As described above, since the optical fiber type wavelength filter element of the present invention can be constituted by one member, the number of parts is small, and a part of the optical fiber in the longitudinal direction is heated. It can be manufactured by a simple operation of stretching. Therefore, the cost is lower than in the past. Further, since it is an optical fiber type element, it can be directly connected to a transmission optical fiber, and the insertion loss of propagating light can be reduced.
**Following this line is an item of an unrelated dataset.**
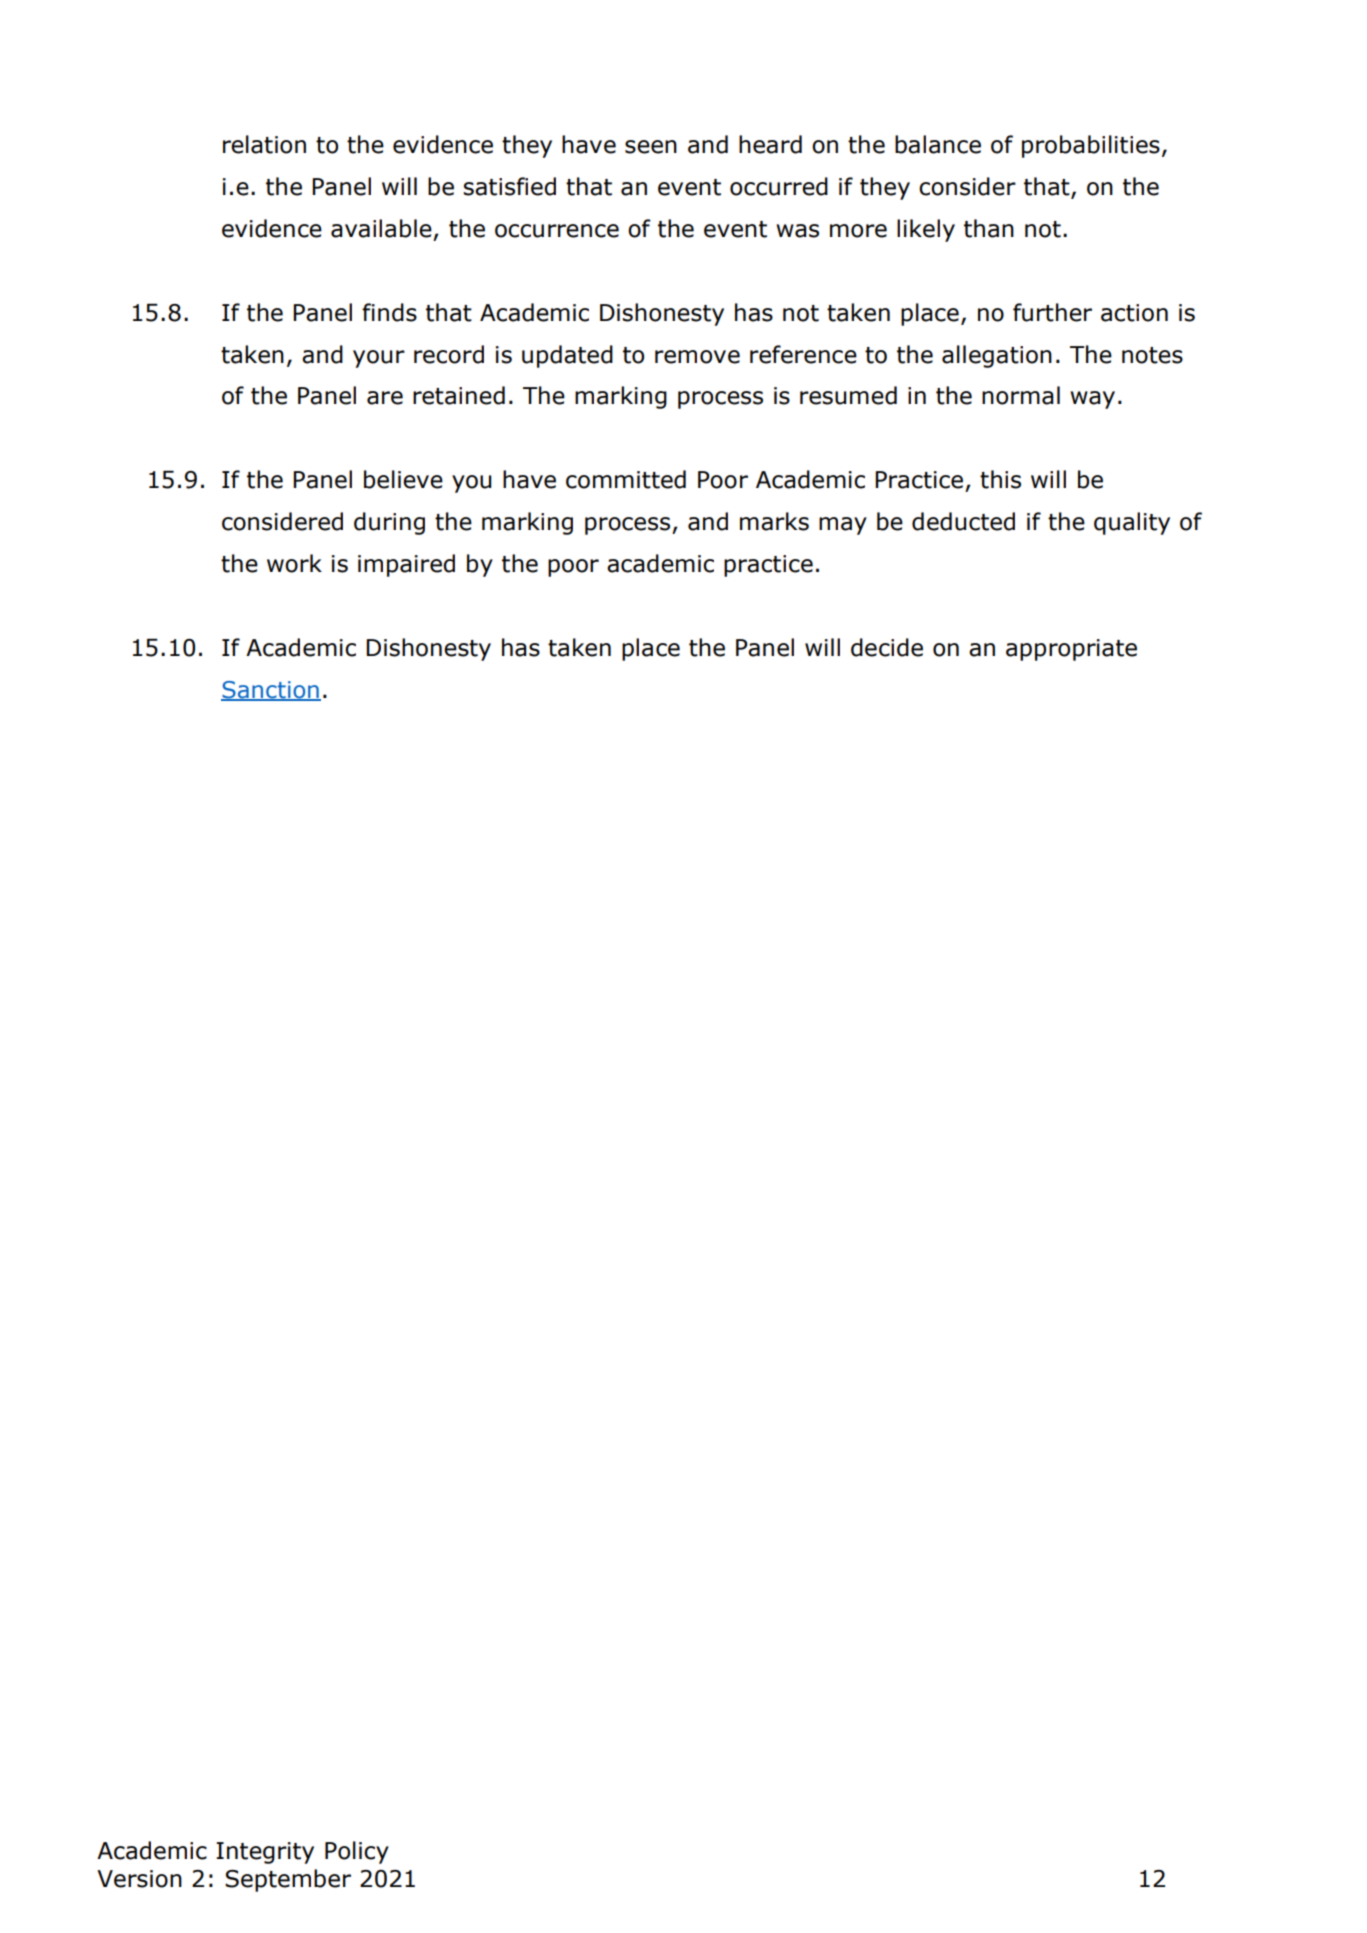 Image resolution: width=1367 pixels, height=1933 pixels. Describe the element at coordinates (357, 1852) in the screenshot. I see `Policy` at that location.
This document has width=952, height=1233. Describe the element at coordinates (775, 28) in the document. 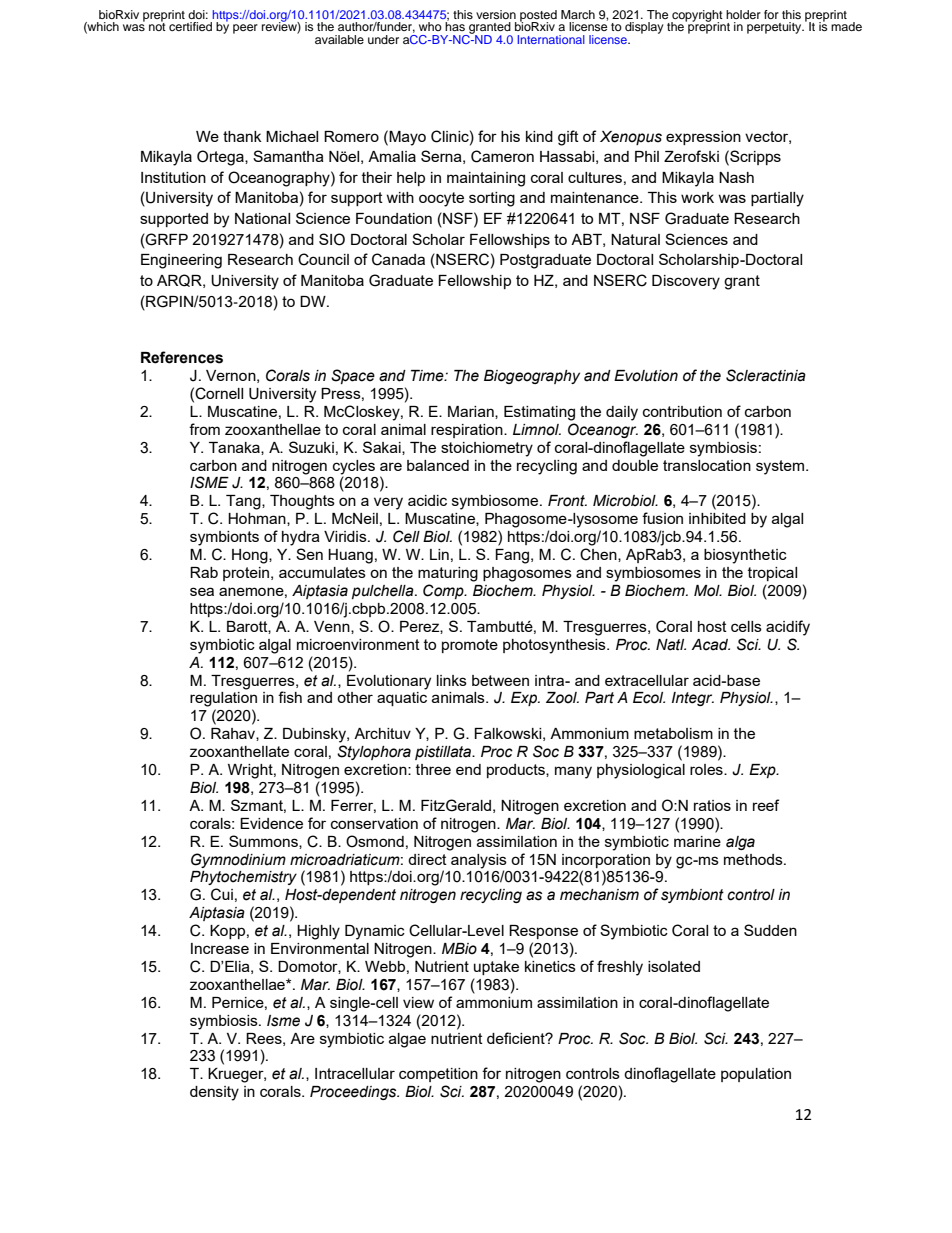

Further, by using an optical fiber in which one of the plurality of cores is located near the center of the optical fiber, it can be connected to a normal single mode optical fiber with low loss.

[Brief description of the drawings]

FIG. 1 is a perspective view showing an example of a wavelength filter element of the present invention.

FIG. 2 is a cross-sectional view of the twin-core fiber shown in FIG.

FIG. 3 is an explanatory diagram showing an example of a Mach-Zehnder interference system.

FIG. 4 is a graph showing the phase difference of the interference light and the amount of light coupled from the optical fiber on the incident side to the other optical fiber in the Mach-Zehnder interference system shown in FIG.

FIG. 5 is a graph showing a spectrum of a transmitted light amount obtained at the time of manufacturing the optical fiber type wavelength filter element of the example.

[Explanation of symbols]

DESCRIPTION OF SYMBOLS 1 ... Twin core fiber (optical fiber), 2 ... Cladding, 3 ... 1st core, 4 ... 2nd core, 5 ... Optical coupling part (extended part).

 ──────────────────────────────────────────────────続 き Continuing from the front page (72) Inventor Kenji Nishiide 1440, Mukurosaki, Sakura City, Chiba Prefecture Inside Fujikura Sakura Plant Co., Ltd. (72) Inventor Ryozo Yamauchi 1440, Musaki, Sakura City, Chiba Prefecture Fujikura Sakura Plant Co., Ltd. F term (reference) 2H038 AA22 AA34 BA25

Claims (3)

[Claims] 1. An optical fiber having a plurality of cores capable of propagating a plurality of lights having different wavelengths in a single mode, and a plurality of optical coupling portions for generating light coupling between the plurality of cores are formed intermittently. An optical fiber type wavelength filter element,
An optical fiber type wavelength filter element, wherein the plurality of cores have different light propagation constants and / or different waveguide lengths between adjacent optical coupling portions. 2. An optical fiber type wavelength filter element according to claim 1, wherein an optical coupling portion is formed by heating and stretching a part of the optical fiber in the longitudinal direction. . 3. The optical fiber type wavelength filter device according to claim 1, wherein one of the plurality of cores is located near a center of the optical fiber.